• **SOURCE TEXT**:

* * * *

Saturday, July 14

Ned's New Friend


By David Ezra Stein
Simon and Schuster 2007

I'm not going to pretend I wasn't disappointed, but you can only be disappointed if you have expectations. The problem is that I really liked Stein's first outing with Cowboy Ned and Andy and it was hard not to want more of the same.

This time around Cowboy Ned and his faithful horse Andy have hit the end of the dusty trail in Abilene. After a clean shirt for Ned and oiled hooves for Andy they are about to enjoy a couple of well-deserved root beer floats when...

SHE walks by.

Clementine. Oh. My. Darlin'.

One look at this creature of beauty and Ned is frozen, tripping off the boardwalk and tumbling into the streets of Abilene along with the root beer floats. She offers the fallen gent a hankie to clean up with and lets him know he can return it the next day at her place on the edge of town. Mr. Horse does not like, no sir, he does not. For one thing he's out a root beer float and for another thing that scented hankie wields some sort of power over Cowboy Ned that aims to lose him his best friend in the whole wild west. Andy knows it's serious when Ned actually takes a bath in preparation for returning the hankie the next day.

* * * *

• **DATA**:
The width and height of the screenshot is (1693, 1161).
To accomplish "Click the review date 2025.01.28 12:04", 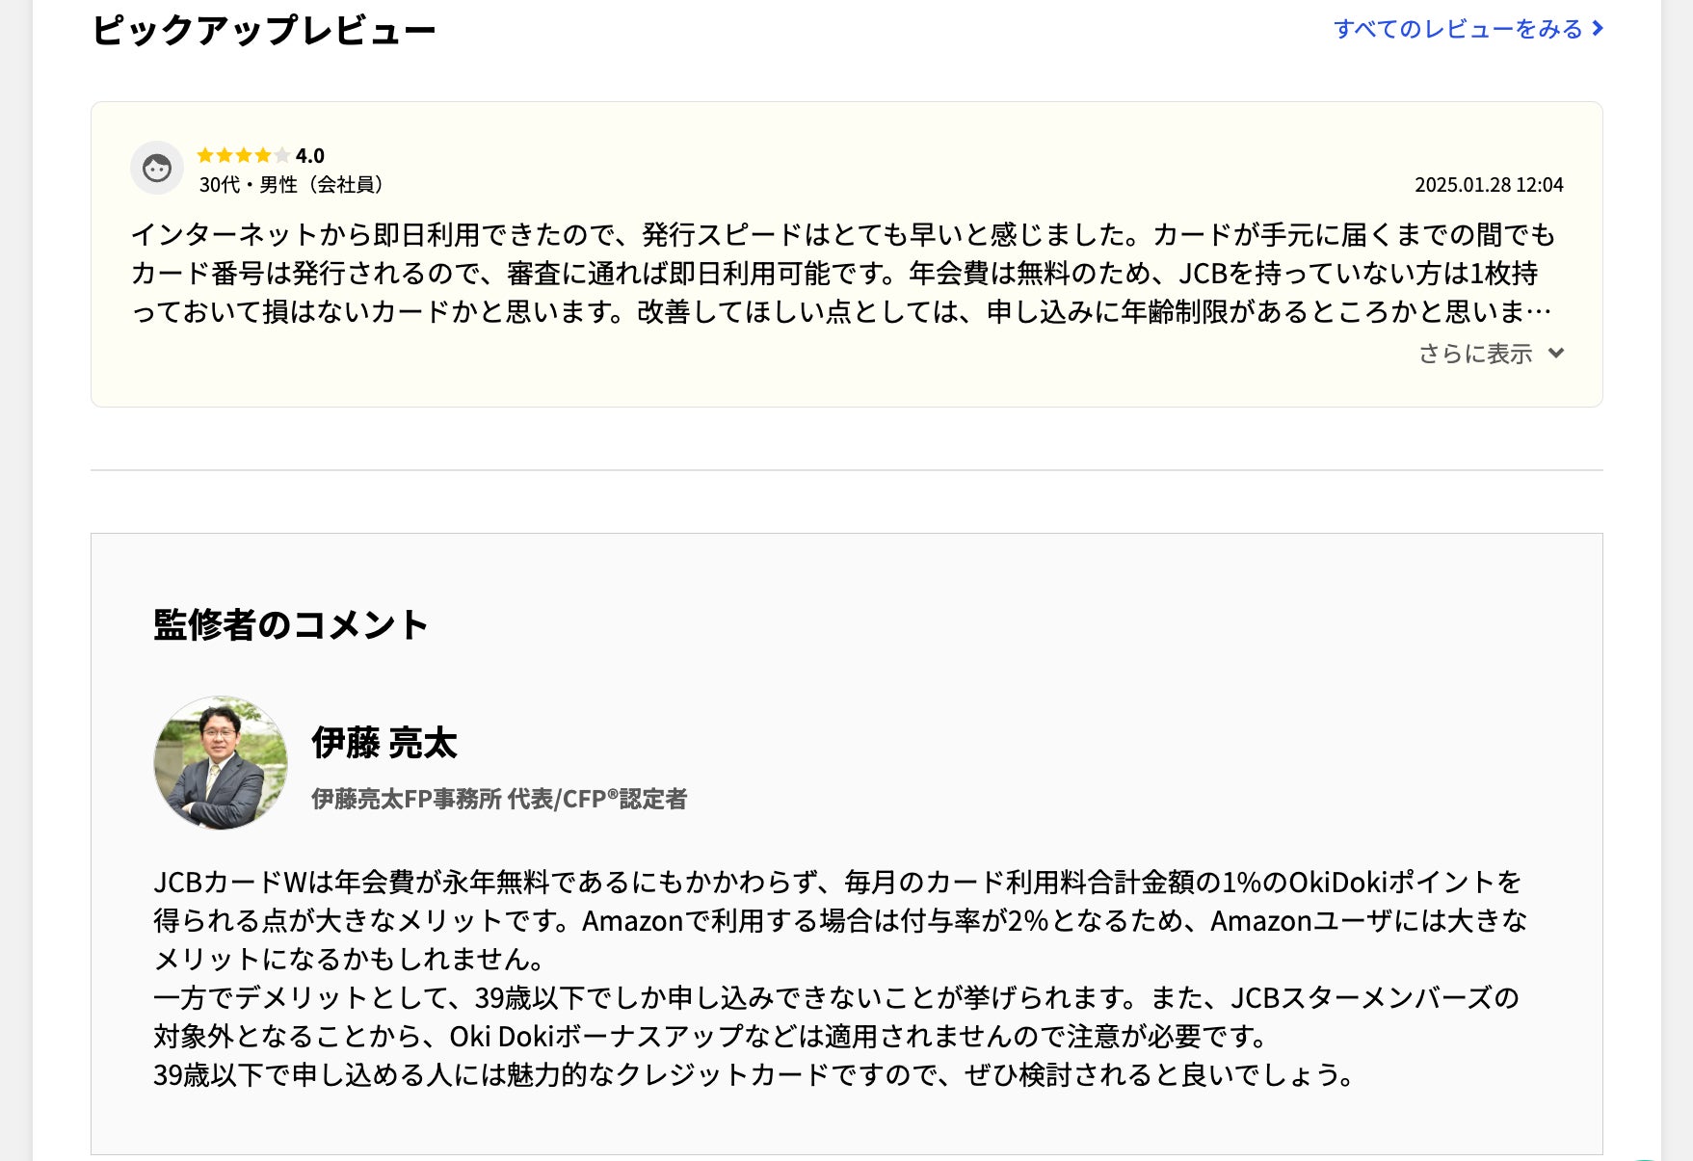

* * * *

• **LIST OF TASKS**:
1. From the Ned's New Friend review, write out the passage that begins at the words "I'm not going" and stops after the words "Oh. My. Darlin'.".
2. Answer these from the Ned's New Friend review:
(a) Which publisher released the book, and in what year?
(b) In which town do Cowboy Ned and Andy reach the end of the trail?
(c) Where does Clementine say Ned can return the hankie?
3. Condense the paragraph of the Ned's New Friend review that opens with "One look at this creature of beauty" into a short bulleted list that keeps its main facts.

• **SOLUTIONS TO THE EXERCISE**:
1.
I'm not going to pretend I wasn't disappointed, but you can only be disappointed if you have expectations. The problem is that I really liked Stein's first outing with Cowboy Ned and Andy and it was hard not to want more of the same.

This time around Cowboy Ned and his faithful horse Andy have hit the end of the dusty trail in Abilene. After a clean shirt for Ned and oiled hooves for Andy they are about to enjoy a couple of well-deserved root beer floats when...

SHE walks by.

Clementine. Oh. My. Darlin'.

2.
(a) Simon and Schuster, 2007.
(b) Abilene.
(c) At her place on the edge of town, the next day.

3.
- Seeing Clementine, Ned freezes and tumbles off the boardwalk into the street with the root beer floats.
- She gives him a hankie and says he can return it the next day at her place on the edge of town.
- Andy is unhappy: he has lost a root beer float, and the scented hankie's hold on Ned threatens to cost Andy his best friend.
- Andy knows it is serious when Ned takes a bath before returning the hankie.